ACTIVITY: Exactly as they appear, copy the lines from the one holding "Click Export CSV button" through the end of the records, leaving pictures out.

INPUT DATA below:

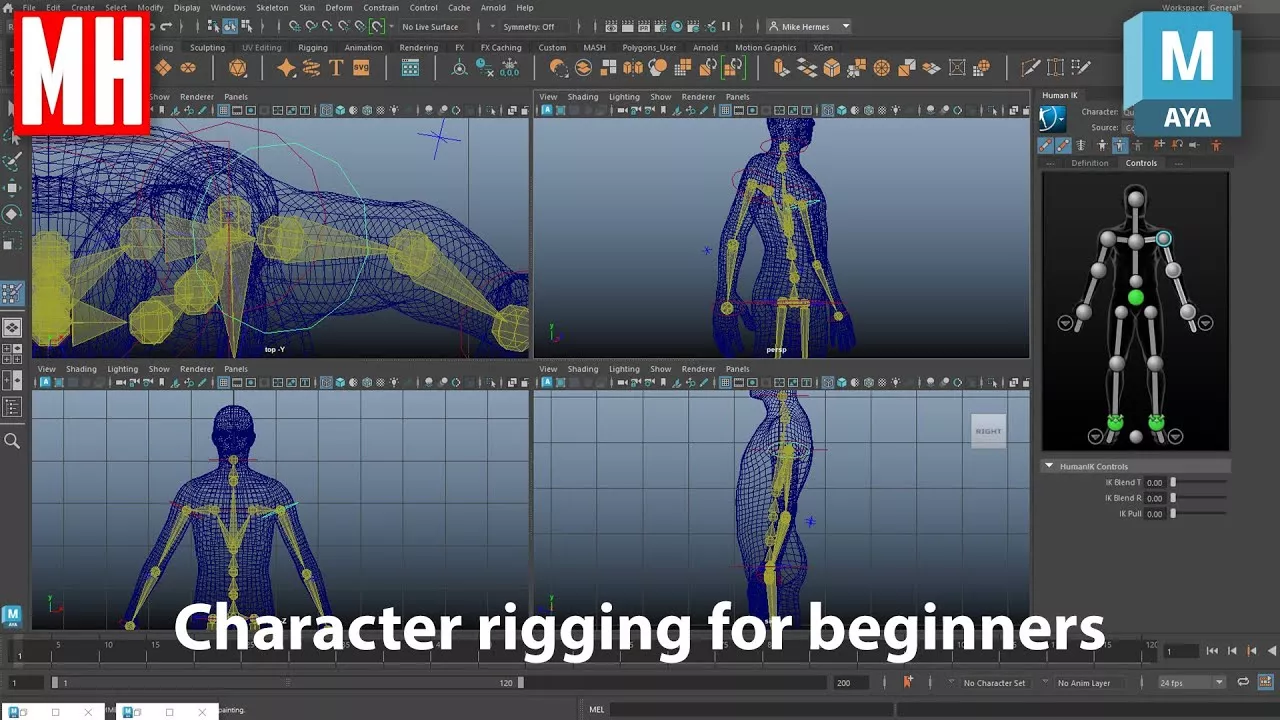The height and width of the screenshot is (720, 1280).
Task: Select the Polygon Type text tool on shelf
Action: (336, 68)
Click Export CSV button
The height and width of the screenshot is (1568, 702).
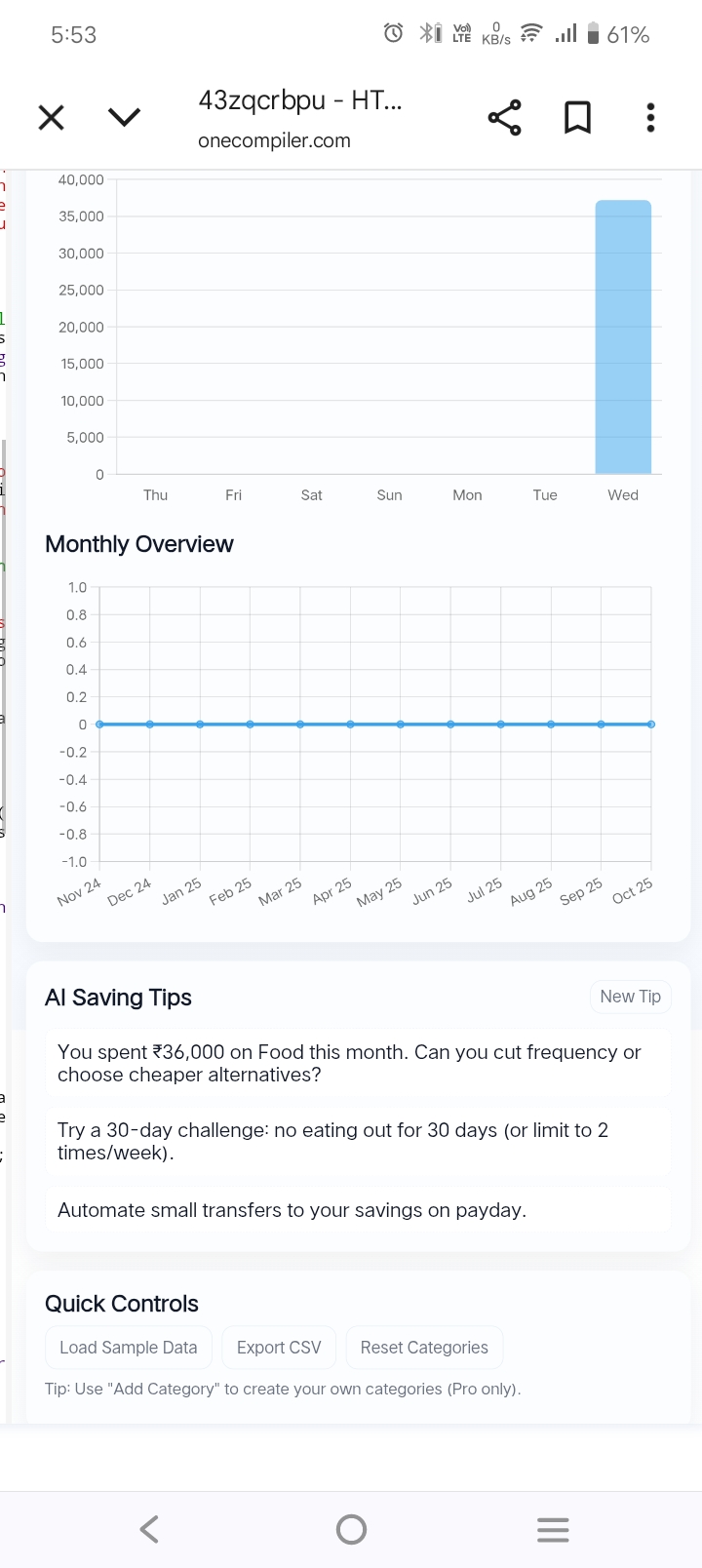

End of INPUT DATA.

OUTPUT:
Click Export CSV button
The height and width of the screenshot is (1568, 702).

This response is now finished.